Le sol arrive vite, il réagit immédiatement avec le manche en avant et l’accélération est fulgurante. Il évite ainsi le décrochage mais augmente aussi la vitesse d’atterrissage dans des proportions inquiétantes. Le train d’atterrissage pourra - t-il absorber le choc ?
Le « vario descend à la cave », il ramène le manche au neutre et remet un peu de gaz, ce qui augmente ces damnées vibrations, ramène l’aéronef à un équilibre précaire, mais à un équilibre quand même!
Il n’est toujours pas dans l’axe de la piste, mais comprend qu’il n’y parviendra pas.
Hors de question de refaire un tour. La PTS (prise de terrain en S) qu’il devrait entreprendre pour l’y amener augmenterait trop le facteur de charge risquant un décrochage aux conséquences dramatiques.

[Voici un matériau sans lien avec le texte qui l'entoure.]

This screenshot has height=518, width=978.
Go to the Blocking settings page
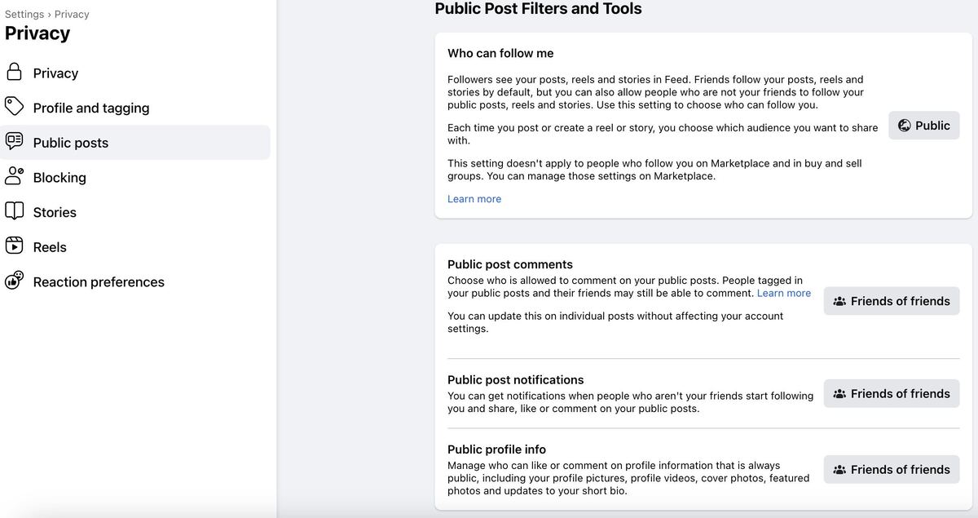tap(59, 177)
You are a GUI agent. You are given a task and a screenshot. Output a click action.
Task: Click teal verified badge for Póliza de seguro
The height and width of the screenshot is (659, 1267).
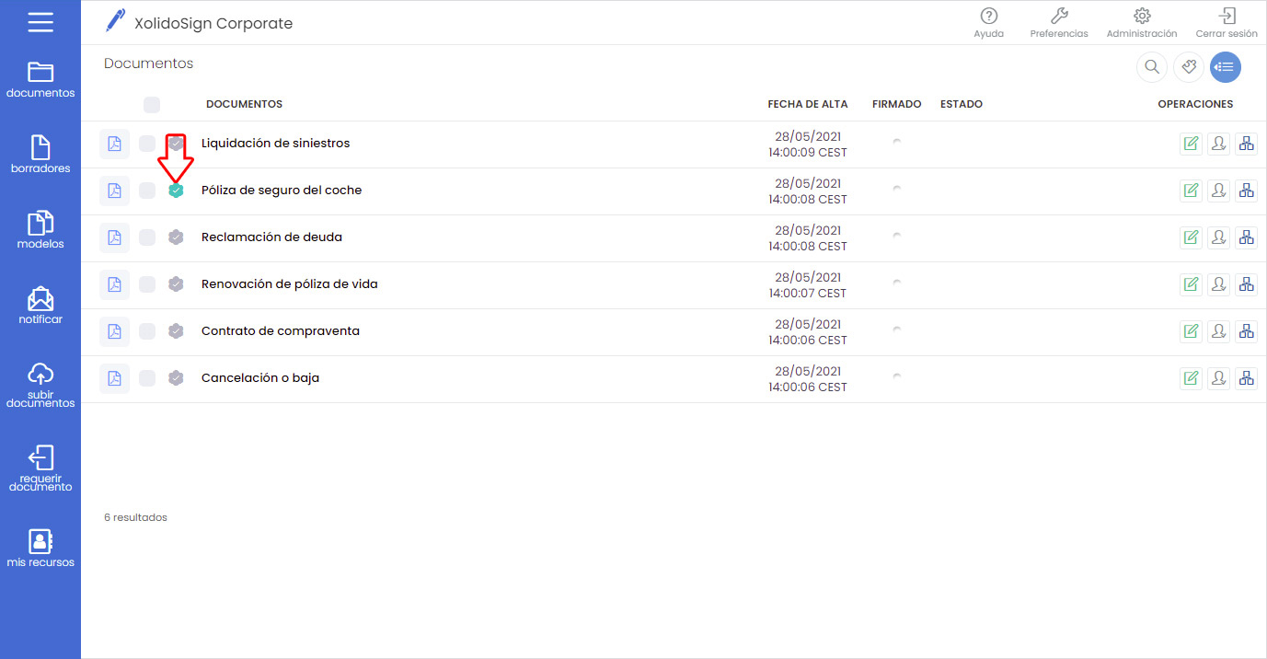(176, 191)
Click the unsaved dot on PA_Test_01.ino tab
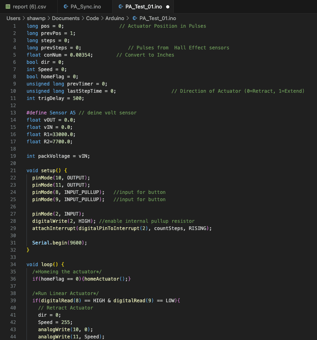 pos(167,7)
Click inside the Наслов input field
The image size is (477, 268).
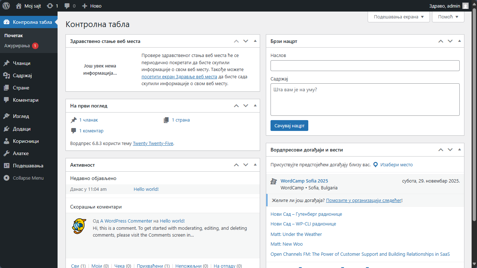click(x=365, y=66)
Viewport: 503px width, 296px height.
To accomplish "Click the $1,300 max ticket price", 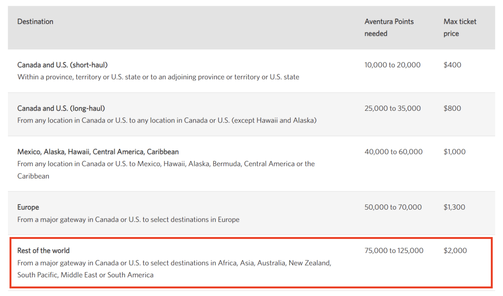I will coord(454,207).
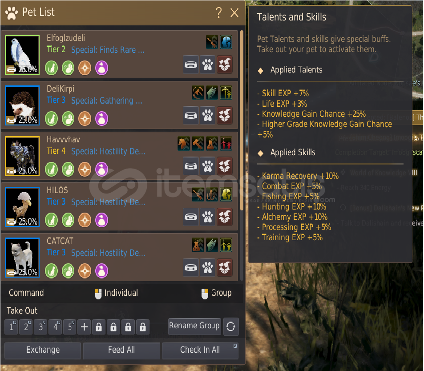Click the pet list scrollbar

(242, 121)
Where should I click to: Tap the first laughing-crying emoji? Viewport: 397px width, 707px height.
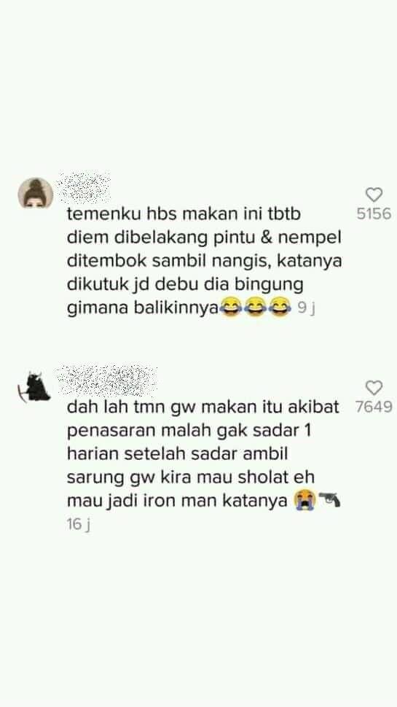(x=231, y=308)
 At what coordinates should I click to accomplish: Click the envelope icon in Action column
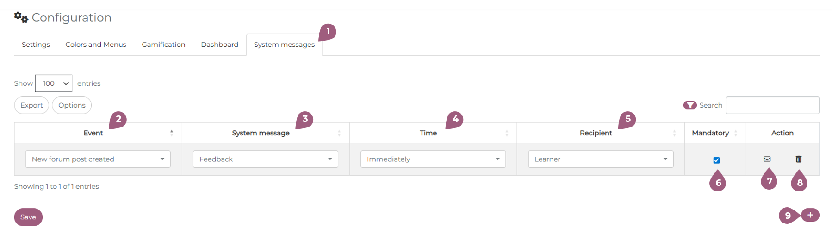point(767,159)
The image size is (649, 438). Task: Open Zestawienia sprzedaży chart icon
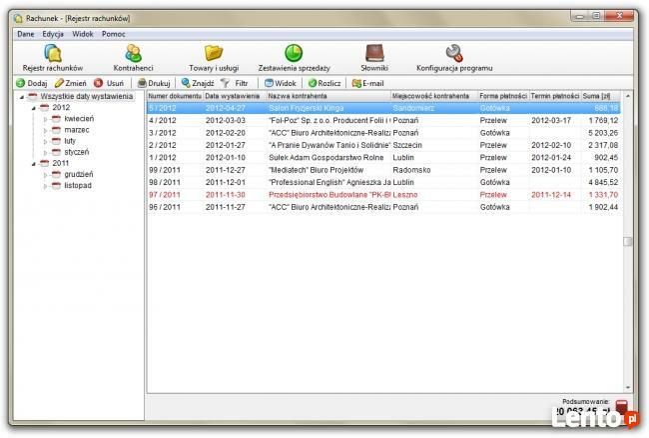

Il arrive à près de 200 km/h parallèlement à la piste sur le champ en herbe. L’assiette est trop inclinée à droite et l’aile « frôle les pâquerettes ». A 180 km/h, il rétablit l’horizontale de justesse, touche durement le sol, rebondit plusieurs fois et dans un dernier effort, il réussit à plaquer l’avion qui titube sur le sol inégal mais se maintient sur ses roues grâce à son importante voie de train.
Manche au ventre, il freine progressivement pour éviter un « cheval de bois » et finit par s’arrêter sain et sauf.
Il coupe les contacts et la magnéto auxiliaire autonome.
Ses articulations sont en feu, il est secoué de tremblements nerveux le siège est mouillé et il a certainement perdu quelques kilos.
Il ne parvient même pas à déboucler sa ceinture, mais il est vivant et entier !
Le tracteur ramène illico l’avion à l’abri des regards dans le hangar.
Le constat fait état de cellule déformée à plusieurs endroits, d’une aile vrillée, de panneaux tordus, de nombreux rivets absents…
Heureusement les plans fixes et gouvernes ont tenu mais le compensateur de queue ne tient plus que par une seule charnière et y a une importante fuite d’huile sur le capot gauche.
Malgré l'obstination de maintenir ce vol d'essai, cette tentative prématurée et hasardeuse se termine bien.
La mise au point du Twin Bee ne peut se concevoir dans la précipitation et nécessite un programme drastique incluant de nombreuses heures de travail acharné et une main d’œuvre adaptée, que des ressources financières de l'entreprise ne permettent plus.
La trésorerie s’est effondrée et les grandes courses nationales qui, dix années auparavant, attiraient un public nombreux et enthousiaste, sont passées de mode.
Les rumeurs de guerre en Europe et au Japon laissent entrevoir un développement aéronautique bien différent que celui du sport et des records et les racers n’ont plus la cote.
La passion dévorante et exclusive pour la vitesse et l’appât du gain des prix qu’offrent les « National Air Races » ont produit des engins aux tendances suicidaires qui n’ont plus aucun avenir. Le Twin Bee en est un exemple frappant.
En ce qui concerne Trout Meckerel, inutile de lui reparler ni du Twin Bee ni des frères Grandville ! Ce premier vol sera aussi le dernier.
Ici s’arrête la "courtissime carrière de ce bimoteur de légende qui devait rafler tous les trophées", mais n’a jamais été présenté, n’a participé à aucune course et dont l’existence est restée dans l’ombre du fabuleux ratage qui a fini par liquider les finances de la boîte en 1938.
L’avion a disparu avec l’entreprise qui dépose son bilan en 1939, dans la tourmente des problèmes techniques et financiers et ses créateurs sont fort bien parvenus à cacher sa courte existence, longtemps demeurée inconnue.
Pas de photos !Contrairement aux différents modèles de Gee Bee qui ont été largement photographiés, mise à part la seule connue (ci-dessus), les rares prises de vue de cet avion sont toujours introuvables.
Ceci s’explique peut-être pour plusieurs raisons :- le secret bien gardé, qui a entouré sa construction et la non divulgation des documents du bureau d'étude
- la rapidité avec laquelle elle a été menée (moins de 6 mois bloc/bloc !).
- la perte d’une partie des archives de sa construction, notamment les quelques rares photos confidentielles détruites dans l’incendie du bureau d’étude où elles étaient gardées.